Puttu with Kadala Curry Recipe | Classic Combo 4

Puttu/Kuzha Puttu… Hot and steaming with delicious layers of rice flour and fresh coconut is a well-known breakfast delicacy of Kerala cuisine. Literature such as “thiruvilayadal puram” of the 16th century, has mentions of this dish thus suggesting that it may have originated in Tamil Nadu. Whatever may be the origin this zero oil dish is a well-celebrated dish by the health freaks. Accompanied by “Kadala curry” a spicy gravy made with black channa this classic combo is an excellent wholesome meal.
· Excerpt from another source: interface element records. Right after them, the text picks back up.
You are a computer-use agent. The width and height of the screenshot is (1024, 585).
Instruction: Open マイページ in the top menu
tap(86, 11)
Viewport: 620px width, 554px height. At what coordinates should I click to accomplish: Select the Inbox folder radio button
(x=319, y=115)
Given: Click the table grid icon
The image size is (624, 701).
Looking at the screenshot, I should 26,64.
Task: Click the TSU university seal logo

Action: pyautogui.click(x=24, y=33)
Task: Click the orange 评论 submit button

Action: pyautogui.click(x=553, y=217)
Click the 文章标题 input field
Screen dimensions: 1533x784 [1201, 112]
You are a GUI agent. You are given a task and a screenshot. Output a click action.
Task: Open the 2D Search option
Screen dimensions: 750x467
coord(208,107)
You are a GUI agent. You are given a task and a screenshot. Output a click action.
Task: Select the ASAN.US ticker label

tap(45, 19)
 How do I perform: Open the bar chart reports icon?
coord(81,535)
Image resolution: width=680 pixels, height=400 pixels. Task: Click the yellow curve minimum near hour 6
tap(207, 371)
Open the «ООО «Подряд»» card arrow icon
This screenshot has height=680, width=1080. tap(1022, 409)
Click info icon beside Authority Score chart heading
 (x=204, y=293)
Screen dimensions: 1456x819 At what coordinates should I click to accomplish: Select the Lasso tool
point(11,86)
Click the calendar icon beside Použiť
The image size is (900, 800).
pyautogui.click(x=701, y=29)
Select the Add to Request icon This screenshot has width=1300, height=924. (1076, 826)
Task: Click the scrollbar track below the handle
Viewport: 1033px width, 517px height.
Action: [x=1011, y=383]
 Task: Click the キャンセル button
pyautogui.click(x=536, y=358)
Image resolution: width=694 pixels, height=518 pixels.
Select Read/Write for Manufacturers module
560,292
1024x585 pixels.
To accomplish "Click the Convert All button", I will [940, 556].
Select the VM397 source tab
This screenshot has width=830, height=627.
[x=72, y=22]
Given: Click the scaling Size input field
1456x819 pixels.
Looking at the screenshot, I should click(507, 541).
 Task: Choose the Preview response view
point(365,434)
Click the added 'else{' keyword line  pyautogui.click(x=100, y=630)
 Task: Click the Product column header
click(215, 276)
Ingredients for Puttu Recipe:

  • Processed puttu ragi flour store-bought 1 cup
  • Coconut grated 1 cup
  • Salt 1/4tsp
  • Water as required

Preparation Method:

  • Heat water till warm
  • Add salt to the flour.
  • Sprinkle water and mix the flour well till it’s crumbly.
  • Fill the puttu mould, alternating layers of Ragi flour with coconut.
  • Steam and serve hot

Ingredients for Kadala curry:

  • Black channa 1 cup soaked overnight and pressure cooked till soft
  • Tomato puree 2 cups
  • Coconut oil 3 tbsps
  • Mustard seeds 1 tsp
  • Finely chopped onion 1 medium
  • Sambhar onions/shallots 10
  • Curry leaves few
  • Green chilly slit 4
  • Ginger 1 inch piece finely chopped
  • Coriander leaves handful

For masala paste

  • Grated coconut 1/2 cup
  • Fennel seeds/saunf 1 tsp
  • Cloves 6
  • Cinnamon 1 inch piece
  • Peppercorn 10
  • Mace a few strands
  • Turmeric powder 1 tsp
  • Chilly powder 2 tsps
  • Coriander powder 2 tsps
  • Nutmeg powder 1/4tsp

Masala Paste preparation:

  • Grated coconut 1/2 cup dry roasted till brown
  • Add 1 cup of water and grind to a smooth paste.

 

Preparation Method:

  • Take a heavy-bottomed pan.
  • Add oil and splutter mustard.
  • Add the curry leaves and green chillies.
  • Saute and add the onions slices and shallots.
  • Saute well till light brown.
  • Add the tomato puree and pour in a cup of water.
  • Allow the mixture to boil for 5 minutes till it reduces to a thick paste.
  • Add the masala paste and cook well till the raw flavour disappears.’
  • Add the cooked black channa.
  • Sprinkle the required salt.
  • Bring to a boil.
  • Adjust the gravy to a thick consistency.